Read Original Summary used for search
TLDR
• Tests LLMs on emotional intelligence using 171 questions about predicting emotional states in dialogue scenarios (0-10 scale)
• V2.4 adds Creative Writing benchmark judged by Claude 3.5 Sonnet using weighted criteria, plus "Judgemark" to test models' ability to judge creative writing
• Evolved from 60 to 171 questions to reduce variance from perturbations (temp, quantization, prompt format) that don't reflect true performance changes
• Supports multiple inference engines (transformers, llama.cpp, oobabooga) and includes German language support
• Provides standardized measurement for a capability critical to AI assistants but rarely benchmarked systematically
In Detail
EQ-Bench measures language models on emotional intelligence—their ability to understand and predict emotional states in complex social scenarios. Unlike traditional benchmarks that test factual knowledge or logical reasoning, this benchmark asks models to predict emotional intensity on a 0-10 scale across 171 dialogue scenarios. The subjective nature of these predictions makes the benchmark more sensitive to what the model actually understands about human emotions, rather than just pattern matching.

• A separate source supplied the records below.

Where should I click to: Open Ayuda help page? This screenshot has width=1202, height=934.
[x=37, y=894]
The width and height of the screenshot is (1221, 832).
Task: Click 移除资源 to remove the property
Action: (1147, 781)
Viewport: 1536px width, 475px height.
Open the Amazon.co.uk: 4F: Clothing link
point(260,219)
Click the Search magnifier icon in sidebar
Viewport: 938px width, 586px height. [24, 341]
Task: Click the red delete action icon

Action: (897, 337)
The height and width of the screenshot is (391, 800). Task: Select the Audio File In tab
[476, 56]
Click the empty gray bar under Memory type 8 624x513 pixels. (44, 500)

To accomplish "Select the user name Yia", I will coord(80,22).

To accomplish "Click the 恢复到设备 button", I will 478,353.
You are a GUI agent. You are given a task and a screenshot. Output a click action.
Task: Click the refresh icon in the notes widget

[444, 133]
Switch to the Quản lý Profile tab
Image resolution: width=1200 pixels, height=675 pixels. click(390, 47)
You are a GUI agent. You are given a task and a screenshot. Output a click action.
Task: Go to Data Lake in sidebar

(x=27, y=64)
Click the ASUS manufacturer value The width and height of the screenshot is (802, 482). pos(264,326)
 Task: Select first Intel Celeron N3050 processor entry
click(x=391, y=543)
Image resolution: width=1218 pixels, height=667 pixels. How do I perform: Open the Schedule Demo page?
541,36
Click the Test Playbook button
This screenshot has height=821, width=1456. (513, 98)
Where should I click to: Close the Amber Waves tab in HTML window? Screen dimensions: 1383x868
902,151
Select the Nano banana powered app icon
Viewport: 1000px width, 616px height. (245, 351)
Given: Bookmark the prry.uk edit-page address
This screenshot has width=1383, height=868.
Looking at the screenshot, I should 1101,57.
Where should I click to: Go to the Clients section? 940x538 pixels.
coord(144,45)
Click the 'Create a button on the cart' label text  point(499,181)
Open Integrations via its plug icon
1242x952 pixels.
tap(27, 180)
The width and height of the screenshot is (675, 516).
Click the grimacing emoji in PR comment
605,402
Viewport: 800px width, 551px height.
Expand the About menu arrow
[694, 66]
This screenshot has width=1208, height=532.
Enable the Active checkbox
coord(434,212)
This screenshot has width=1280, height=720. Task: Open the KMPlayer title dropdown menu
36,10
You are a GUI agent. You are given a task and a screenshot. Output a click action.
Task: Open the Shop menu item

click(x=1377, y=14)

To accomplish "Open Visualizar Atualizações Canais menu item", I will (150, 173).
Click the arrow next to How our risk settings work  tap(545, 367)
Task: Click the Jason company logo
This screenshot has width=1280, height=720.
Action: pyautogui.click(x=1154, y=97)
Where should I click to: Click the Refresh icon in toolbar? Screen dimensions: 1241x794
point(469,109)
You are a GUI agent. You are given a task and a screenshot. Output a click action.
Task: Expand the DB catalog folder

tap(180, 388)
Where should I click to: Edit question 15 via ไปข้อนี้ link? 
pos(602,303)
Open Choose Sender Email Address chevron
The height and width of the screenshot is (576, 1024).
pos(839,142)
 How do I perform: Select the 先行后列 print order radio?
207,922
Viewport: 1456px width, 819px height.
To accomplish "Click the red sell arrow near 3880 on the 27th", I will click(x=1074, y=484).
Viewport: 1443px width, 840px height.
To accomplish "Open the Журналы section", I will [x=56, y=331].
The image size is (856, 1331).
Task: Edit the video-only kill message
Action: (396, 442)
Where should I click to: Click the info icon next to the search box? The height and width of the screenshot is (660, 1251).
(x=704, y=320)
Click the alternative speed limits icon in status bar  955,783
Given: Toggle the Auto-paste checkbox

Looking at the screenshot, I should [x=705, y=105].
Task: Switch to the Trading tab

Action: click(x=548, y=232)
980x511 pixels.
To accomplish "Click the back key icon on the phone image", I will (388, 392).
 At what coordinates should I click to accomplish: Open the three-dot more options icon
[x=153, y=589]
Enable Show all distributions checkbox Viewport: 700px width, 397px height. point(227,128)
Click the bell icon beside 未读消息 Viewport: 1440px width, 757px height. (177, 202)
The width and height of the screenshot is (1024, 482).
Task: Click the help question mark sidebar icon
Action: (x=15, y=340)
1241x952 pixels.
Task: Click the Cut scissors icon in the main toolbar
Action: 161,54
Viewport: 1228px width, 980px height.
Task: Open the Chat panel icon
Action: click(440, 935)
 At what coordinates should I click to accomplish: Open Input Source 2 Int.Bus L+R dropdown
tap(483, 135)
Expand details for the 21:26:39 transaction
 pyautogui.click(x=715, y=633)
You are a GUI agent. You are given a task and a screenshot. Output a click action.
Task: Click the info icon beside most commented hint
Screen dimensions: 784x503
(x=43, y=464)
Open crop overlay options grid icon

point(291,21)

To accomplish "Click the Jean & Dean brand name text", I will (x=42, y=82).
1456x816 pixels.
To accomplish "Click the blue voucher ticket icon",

The benchmark has evolved significantly to address variance issues. Version 2 expanded from 60 to 171 questions after discovering that minor perturbations (temperature, quantization, prompt format, system messages) caused score variance beyond what the actual performance change warranted. The expanded test set makes scores more stable and representative of true model capability. Version 2.4 introduces Creative Writing v2, which uses Claude 3.5 Sonnet to judge model outputs against 24 prompts using weighted criteria, and "Judgemark," which tests a model's ability to judge creative writing from 20 test models.
The practical implications are significant for anyone building AI assistants or chatbots. Emotional intelligence is critical for natural human interaction, yet it's rarely measured systematically. EQ-Bench provides a standardized way to compare models on this dimension, with results showing it correlates well with other benchmarks while capturing something distinct. The benchmark supports multiple inference engines (transformers, llama.cpp, oobabooga) and includes features like multi-language support and result uploading to Firebase for community comparison.